Well, it's time to finally buy a dovetail jig. I've narrowed it down
to the Leigh D4R and the Porter Cable 24" Omnijig model 77240. I need
the variable spacing and the 24" width.

I've searched the archives and read all that has been written so far.
It has been a while since this has been discussed and was hoping
someone has something new to add, some real hands on experience with
both jigs and can speak from experience. I keep waiting for one of
the woodworking mags to do a detailed comparison and am surprised that
they have not yet.

So, following are some questions I had. Any help would be appreciated.

Thanks,
Larry


Any comments on any of these issues/features? :

1. First, my overall impression of the two jigs: Both are
functionally the same.

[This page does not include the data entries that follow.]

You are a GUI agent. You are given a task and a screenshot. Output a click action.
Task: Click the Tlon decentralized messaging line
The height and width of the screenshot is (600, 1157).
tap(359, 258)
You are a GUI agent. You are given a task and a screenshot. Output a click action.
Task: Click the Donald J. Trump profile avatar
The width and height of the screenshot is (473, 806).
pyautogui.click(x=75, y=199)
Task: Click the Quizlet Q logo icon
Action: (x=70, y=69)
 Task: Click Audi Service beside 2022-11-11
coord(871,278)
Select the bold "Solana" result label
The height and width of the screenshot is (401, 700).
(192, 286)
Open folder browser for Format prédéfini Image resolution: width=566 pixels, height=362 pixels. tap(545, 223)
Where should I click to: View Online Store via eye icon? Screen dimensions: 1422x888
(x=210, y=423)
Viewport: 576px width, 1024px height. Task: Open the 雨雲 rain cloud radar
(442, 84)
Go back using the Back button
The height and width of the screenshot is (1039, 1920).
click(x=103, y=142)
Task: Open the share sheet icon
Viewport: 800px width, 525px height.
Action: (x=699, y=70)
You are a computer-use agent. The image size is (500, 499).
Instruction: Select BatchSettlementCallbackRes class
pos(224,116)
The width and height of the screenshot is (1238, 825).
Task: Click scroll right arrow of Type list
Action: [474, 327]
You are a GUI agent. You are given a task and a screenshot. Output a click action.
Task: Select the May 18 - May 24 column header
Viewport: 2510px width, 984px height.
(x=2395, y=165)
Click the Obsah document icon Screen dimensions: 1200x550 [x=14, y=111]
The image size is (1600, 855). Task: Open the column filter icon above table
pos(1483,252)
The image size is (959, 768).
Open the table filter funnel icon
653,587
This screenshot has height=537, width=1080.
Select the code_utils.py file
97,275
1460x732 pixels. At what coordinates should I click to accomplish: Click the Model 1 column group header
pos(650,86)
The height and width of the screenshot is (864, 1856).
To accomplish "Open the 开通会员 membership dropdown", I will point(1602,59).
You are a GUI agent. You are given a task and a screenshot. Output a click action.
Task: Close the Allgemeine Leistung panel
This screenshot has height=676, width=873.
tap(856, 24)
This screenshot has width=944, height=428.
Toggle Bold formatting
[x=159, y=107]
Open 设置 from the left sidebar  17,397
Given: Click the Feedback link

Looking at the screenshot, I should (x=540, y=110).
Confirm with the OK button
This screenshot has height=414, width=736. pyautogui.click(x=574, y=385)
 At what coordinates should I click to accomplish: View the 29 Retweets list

The Omnijig is built like a tank, but the
machining and manufacturing tolerances are less precise than the D4R.
I have read a few comments about the finger-template-bar being
seriously bowed and also about a height mismatch or step between the
finger template and the stabilizer bar causing the router to not sit
level. The D4R is more precisely made though perhaps a bit more
delicate. Any truth to these impressions?



I own a D4 and have for about 12 years. I have no complaints. I have heard
of less than happy Omnijig owners, bits being made incorrectly was the major
problem. Some have reported fingers slipping with the Leigh D4.



2. The Omnijig bit depth gage and template positioning stops - Are
these really accurate enough so that, once dialed in, test cuts are
unnecessary. Or, are they almost close enough and therefore just a
gimmick?


IMHO it is a gimmick, but that is only my opinion. I experience has shown
me that 2 "identical" sized DT bits will cut differently and will needed to
be adjusted differently. IMHO every bit has it's "sweet spot" to perform
the best cut expecially for "half blind DT's. Additionally every type of
wood and its hardness will require a slightly different bit depth setting.
The set up gauge with the Omni IMHO is a place to start from to achieve the
best cut.



3. Clamping systems: The Omnijig looks nice?


The Leigh works.


4. Dust collection ?


Leigh offers a router support/dust collection set up for $100.


5. Available bits: Omnijig uses 1/2 shank bits, the D4R uses 8mm.
Does either system have more or fewer bits available (width, depth and
dovetail angle)?


Leigh offers full sets of bits but I recomend that you buy what you need as
needed.



6. How does the selection of available bits affect the look of the
finished dovetails?


With the Leigh the bits differ in angle and the larger bits are, suited for
thicker stock.


7. Router stability?


Typical on the D4 probably better with the set up I mentioned above
concerning your DC question.


8. Do either of the jigs have any great, must have features or any
annoying or deal-breaking features?



The Leigh offers other templates for different type decorative joints and a
box joint/finger joint jig that is a no brainer and works very well.
The immediate reaction I have every time I see the Omni is that I think I am
looking at an air craft carrier, it looks like it would take up a lot of
real-estate in the shop.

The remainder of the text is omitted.